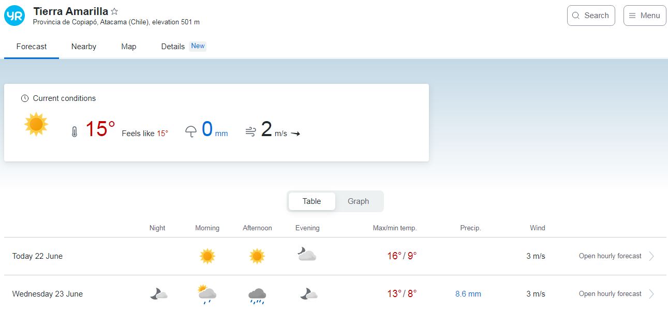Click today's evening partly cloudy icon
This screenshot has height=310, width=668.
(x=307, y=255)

--

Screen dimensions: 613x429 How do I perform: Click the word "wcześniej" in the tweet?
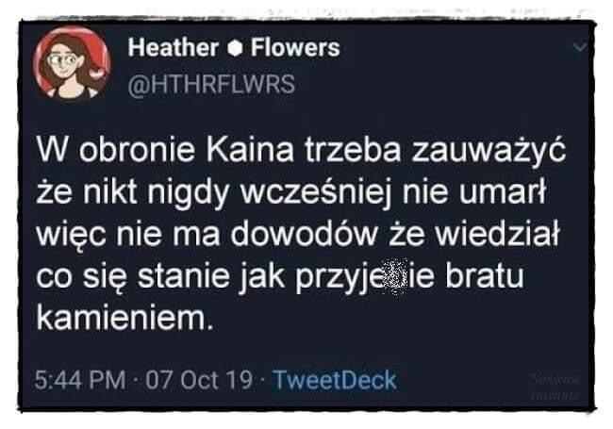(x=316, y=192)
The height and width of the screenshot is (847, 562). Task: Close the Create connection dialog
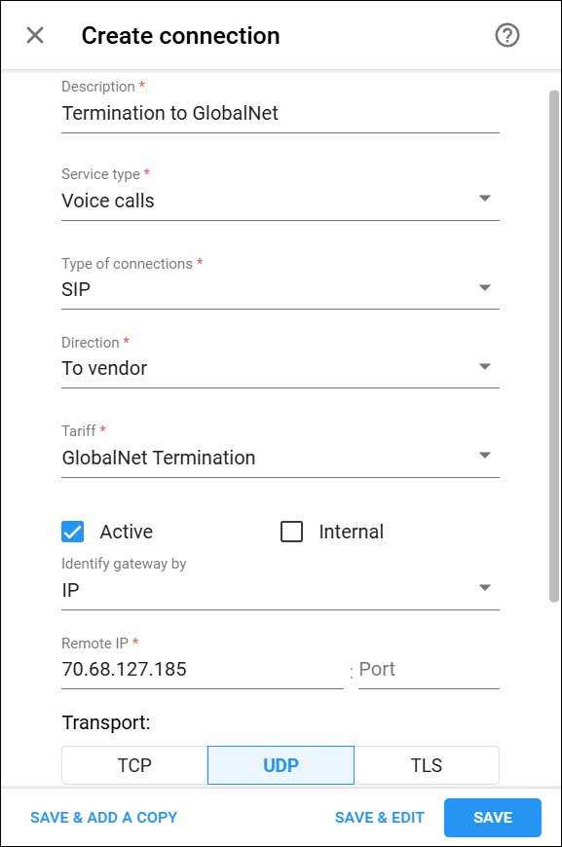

--

What you have to do —
Print the items from the line containing "Click today's evening partly cloudy icon" through the line containing "(x=307, y=255)", character for character, leaving out the pictures.

Solution to the exercise —
Click today's evening partly cloudy icon
This screenshot has height=310, width=668.
(x=307, y=255)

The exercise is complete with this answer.